You are viewing a plain text version of this content. The canonical link for it is here.
Posted to user@hive.apache.org by Yuquan Wang <yu...@smartnews.com> on 2021/07/02 03:06:26 UTC

old version hive(0.13) failed with "File already exist"

Hi, hive users,
We need help from the hive community!

We are now using very old hive version(0.13) due to historical reason, and
we often meet following issue:

Caused by: java.io.IOException: File already
exists:s3://smart-dmp/warehouse/uploaded/ad_dmp_pixel/dt=2021-06-21/key=259f3XXXXXXX


We have investigated this issue for quite a long time, but didn't get a
good fix, so I may want to ask the hive community for help to see if there
are any solutions.The error is created during map/reduce stage, once an
instance failed due to some unexpected reason(for example unstable spot
instance got killed), then later retry will throw the above exception,
instead of overwriting it.

We have several guesses like the following:
1. Is it caused by orc file type?
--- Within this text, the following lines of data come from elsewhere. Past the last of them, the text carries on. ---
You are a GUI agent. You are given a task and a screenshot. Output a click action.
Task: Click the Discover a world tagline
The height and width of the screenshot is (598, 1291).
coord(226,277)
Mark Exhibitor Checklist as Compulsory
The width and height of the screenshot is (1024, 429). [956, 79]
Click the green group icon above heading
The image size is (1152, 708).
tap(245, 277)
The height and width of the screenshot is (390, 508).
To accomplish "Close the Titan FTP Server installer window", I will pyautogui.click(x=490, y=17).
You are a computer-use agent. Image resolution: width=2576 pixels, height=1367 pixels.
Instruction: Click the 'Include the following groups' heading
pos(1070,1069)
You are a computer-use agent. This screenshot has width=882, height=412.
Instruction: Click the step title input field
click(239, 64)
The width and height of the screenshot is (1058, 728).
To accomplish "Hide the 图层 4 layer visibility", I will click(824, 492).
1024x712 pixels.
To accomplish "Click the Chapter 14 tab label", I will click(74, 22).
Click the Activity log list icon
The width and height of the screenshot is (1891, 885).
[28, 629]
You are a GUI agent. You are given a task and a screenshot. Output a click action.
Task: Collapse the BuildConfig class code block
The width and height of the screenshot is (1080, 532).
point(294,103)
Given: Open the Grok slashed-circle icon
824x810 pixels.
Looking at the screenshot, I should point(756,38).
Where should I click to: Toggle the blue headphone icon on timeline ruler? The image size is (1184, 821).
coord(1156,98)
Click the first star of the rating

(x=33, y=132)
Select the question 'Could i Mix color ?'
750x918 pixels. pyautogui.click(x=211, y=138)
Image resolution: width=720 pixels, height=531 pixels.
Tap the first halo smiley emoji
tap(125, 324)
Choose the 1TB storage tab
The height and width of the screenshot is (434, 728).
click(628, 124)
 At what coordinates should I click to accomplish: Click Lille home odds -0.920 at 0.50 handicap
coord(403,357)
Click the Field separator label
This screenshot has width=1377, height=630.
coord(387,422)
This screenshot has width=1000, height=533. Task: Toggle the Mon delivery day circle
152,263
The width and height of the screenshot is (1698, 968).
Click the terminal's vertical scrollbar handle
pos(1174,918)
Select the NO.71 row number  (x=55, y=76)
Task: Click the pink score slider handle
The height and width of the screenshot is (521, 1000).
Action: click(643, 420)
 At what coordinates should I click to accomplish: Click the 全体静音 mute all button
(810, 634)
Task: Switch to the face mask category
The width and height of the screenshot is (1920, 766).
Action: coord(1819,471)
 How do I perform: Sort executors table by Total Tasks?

I have found similar issue like
https://issues.apache.org/jira/browse/HIVE-6341 but saw no comments there,
and our table is stored as orc style.
2. Is the problem solved in the higher hive version? because we are also
running hive 2.3.6, but didn't meet such an issue, so want to see if
version upgrade can solve the issue?
3.Do we have such a config that supports always cleaning up existing
folders during retry of mapper/reducer stage. I have searched all mapreduce
config but can not find one.

I am really sorry for proposing this question, but I really need help from
the community. Thanks a lot in advance!!!